-------- GECITEERDE PASSAGE

# it belongs to her



## awelley

Hallo, ik heb een vraag over de voorzetsel die ik moet gebruiken na het werkwoord "behoren".

Bij voorbeeld, ik wil "It belongs to her" zeggen, moet ik "Het behoort tot haar" ofwel "Het behoort aan haar" zeggen?

Alvast bedankt.

PS: Als er nog taalfouten zijn in de tekst, die ik net heb geschreven, even corrigeren alstublieft zodat ik mijn Nederlands bevorder.


----------



## marrish

Ik zou zeggen "het is van haar" of 'het behoort bij haar' maar ik kan het bij het verkeerde eind hebben.

De enige schrijffout is, naar mijn mening "bijvoorbeeld"  - het hoort aan elkaar geschreven te worden maar nog eens, ik weet het niet zeker.


----------



## YellowOnline

To belong: bijna altijd als "is van". Het woord "behoren" wordt eerder gebruikt voor bijvoorbeeld een deel van een groep (bv. "_België en Nederlanden behoren tot de EU._").

"Bijvoorbeeld" is in één woord, inderdaad.

Tenslotte: "_zodat ik mijn Nederlands bevorder._" -> "_zodat ik mijn Nederlands verbeter._" Bevorderen is (meestal) een verhoging in rang (bv. "_Ze werd tot luitenant bevorderd._")


----------



## bibibiben

awelley said:


> Hallo, ik heb een vraag over de voorzetsel die ik moet gebruiken na het werkwoord "behoren".
> 
> Bij voorbeeld, ik wil "It belongs to her" zeggen, moet ik "Het behoort tot haar" ofwel "Het behoort aan haar" zeggen?



Met (_be)horen aan_ kun je wel bezit uitdrukken, maar het klinkt wat verouderd:

_Alles wat je ziet behoort aan mij._

Als je _toebehoren_ gebruikt, klinkt dat al wat meer van deze tijd:

_Alles wat je ziet behoort mij toe._
Of: _Alles wat je ziet behoort aan mij toe._

In het dagelijks taalgebruik zul je echter het vaakst horen:

_Alles wat je ziet is van mij._

_(Be)horen bij_ drukt geen bezit uit, maar drukt uit dat iets of iemand zijn juiste/natuurlijke plaats bij iets of iemand anders heeft. Er is dus verschil tussen:

(1) Jij behoort mij toe.

en

(2) Jij (be)hoort bij mij.

Zin (1) kun je vervangen door het prozaïsche _jij bent van mij_, maar zin (2) niet.

----------------
-------- VERMELDINGEN

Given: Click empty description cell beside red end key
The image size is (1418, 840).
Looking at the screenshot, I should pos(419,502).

----------------
-------- VERMELDINGEN

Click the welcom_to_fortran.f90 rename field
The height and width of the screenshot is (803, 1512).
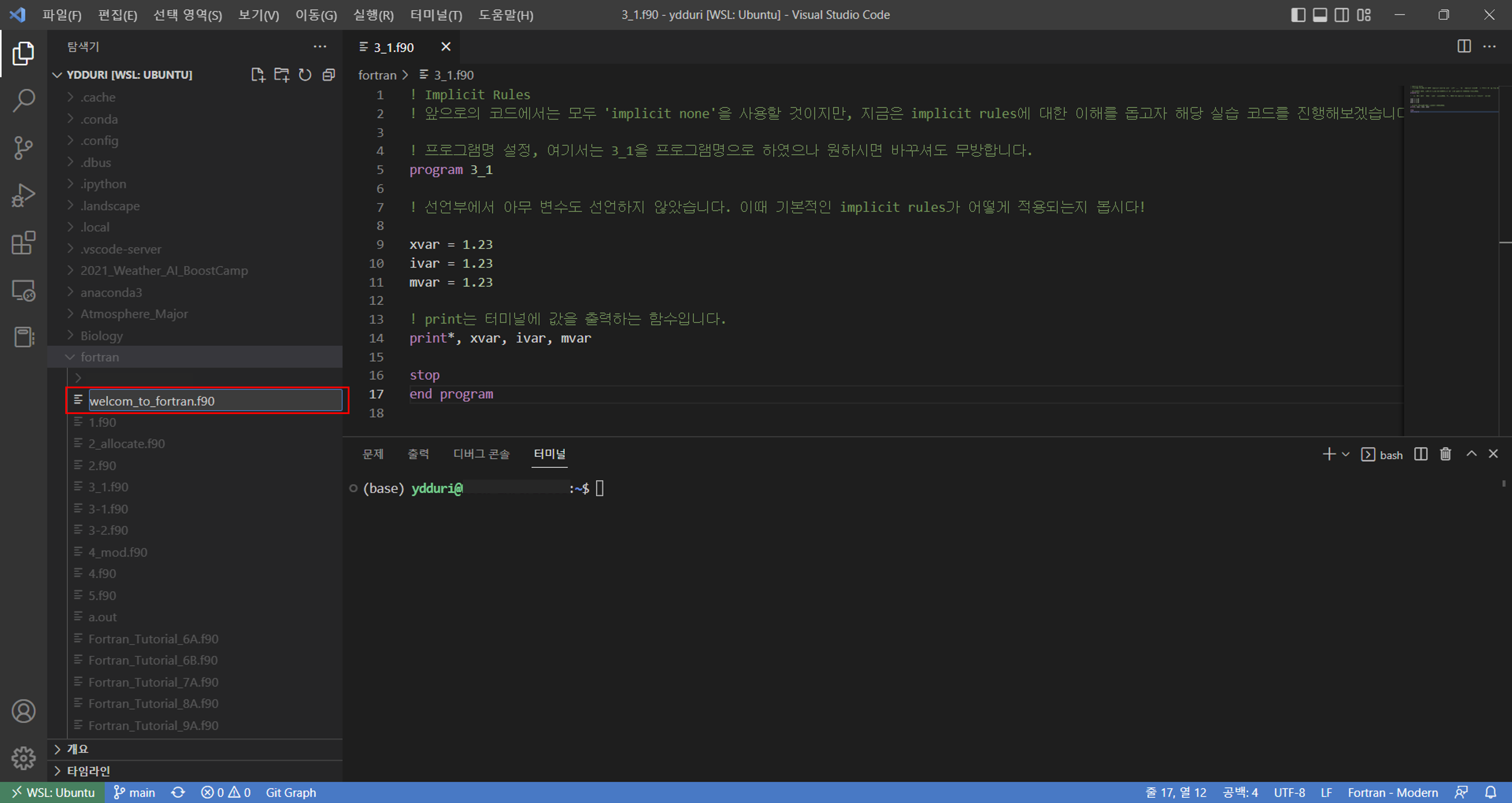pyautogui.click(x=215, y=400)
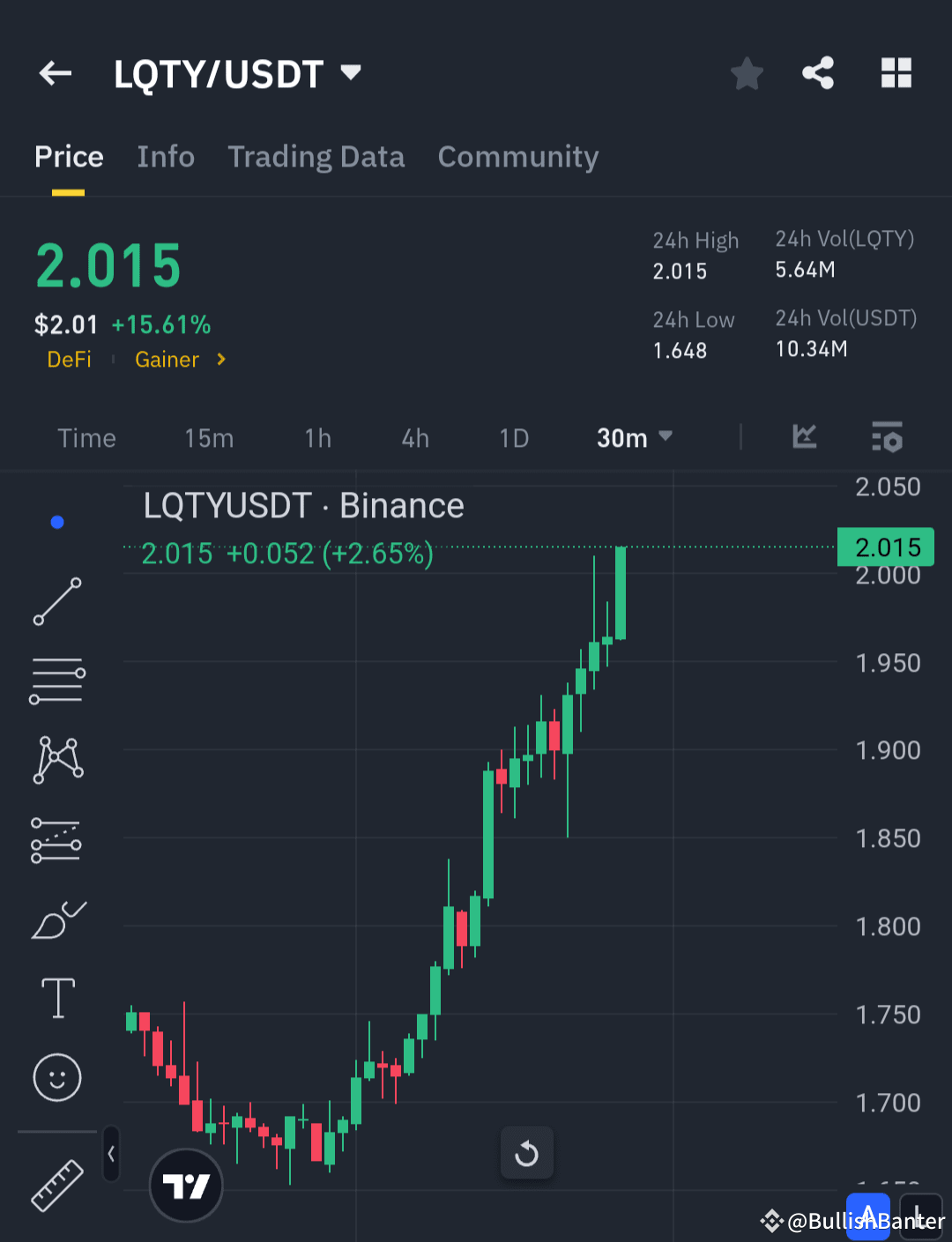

----------------

→ **TAKENLIJST**:
a. Klopt elke bewering met de forumdraad over "behoren"? Antwoord per bewering met ja of nee en citeer de beslissende woorden uit de draad.
(i) Volgens YellowOnline schrijf je "bijvoorbeeld" als één woord.
(ii) Volgens bibibiben drukt "(be)horen bij" bezit uit.
(iii) Volgens bibibiben klinkt "behoren aan" wat verouderd.
b. Vervang in de vermeldingen, in het stuk van de regel met "Given: Click empty" tot en met de regel met "Looking at the", "red" door "green". Geef alleen die regels terug en laat de rest ongewijzigd.

→ **ANTWOORDEN PER TAAK**:
a.
(i) Ja: "is in één woord, inderdaad"
(ii) Nee: "drukt geen bezit uit"
(iii) Ja: "maar het klinkt wat verouderd"

b.
Given: Click empty description cell beside green end key
The image size is (1418, 840).
Looking at the screenshot, I should pos(419,502).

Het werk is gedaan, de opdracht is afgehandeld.